→ WHAT IS ASKED:
1. Reproduce the Marissa Sanchez profile beginning at the words "Filipino comedian and" and stopping after "avoid Marissa's father.", switching "Calesa Bar" to "Calesa Lounge".
2. Answer these from the Marissa Sanchez profile:
(a) During which years did she perform at the Calesa Bar?
(b) What place does she hail from?
(c) At what age did she start her career?

→ EXTRACT PROVIDED:
__________
- Born: Late 1970 (age 55)
- Spouse(s): Mr. Singson ​ ​(m. 1998; ann. 2001)​ Ian Nava ​ ​(m. 2004; sep. 2013)​
- Children: 1 (with Nava)

Comedy career
- Years active: 1980s–present
- Genres: Sitcom; Self-deprecation;

= Marissa Sanchez (comedian) =

Filipino comedian and actress

Marissa Sanchez (born late 1970) is a Filipino comedian, musician, and actress. She first became known as a performer at the Calesa Bar from 1995 to 1999 where she sang and hosted comedy shows. After leaving the bar in 1999 she went on to become a solo performer having also appeared in television.

==Early life==
Marissa Sanchez was born in late 1970 and is a product of rape. Her mother went on to marry another man giving birth to Marissa's five younger siblings. Hailing from Isabela, she admitted to having a difficult childhood and with the family moving frequently to avoid Marissa's father.

She was a "big girl" as a child having auditioned for Kaluskos Musmos in the mid-1970s but had to quit due to health issues.

==Career==
===Early years===
Sanchez started her career at age 11 singing at clubs, cabarets and bars in Metro Manila. She was first part of the Verling Villapando Orchestra at Bodega City.
__________
→ DATA SHOWN:
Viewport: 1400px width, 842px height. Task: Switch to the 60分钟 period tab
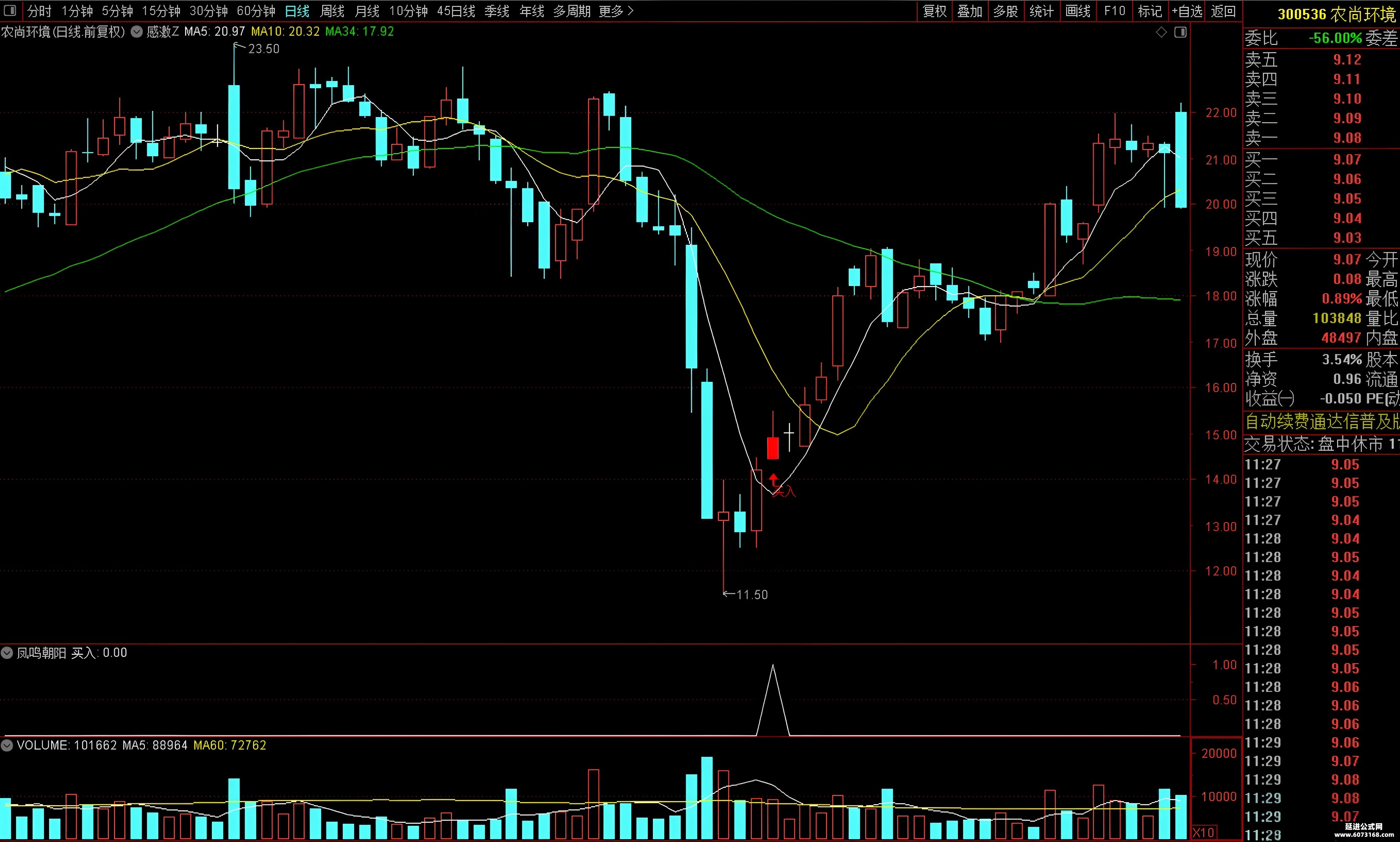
__________
→ RESPONSES BY TASK:
1.
Filipino comedian and actress

Marissa Sanchez (born late 1970) is a Filipino comedian, musician, and actress. She first became known as a performer at the Calesa Lounge from 1995 to 1999 where she sang and hosted comedy shows. After leaving the bar in 1999 she went on to become a solo performer having also appeared in television.

==Early life==
Marissa Sanchez was born in late 1970 and is a product of rape. Her mother went on to marry another man giving birth to Marissa's five younger siblings. Hailing from Isabela, she admitted to having a difficult childhood and with the family moving frequently to avoid Marissa's father.

2.
(a) From 1995 to 1999.
(b) Isabela.
(c) Age 11.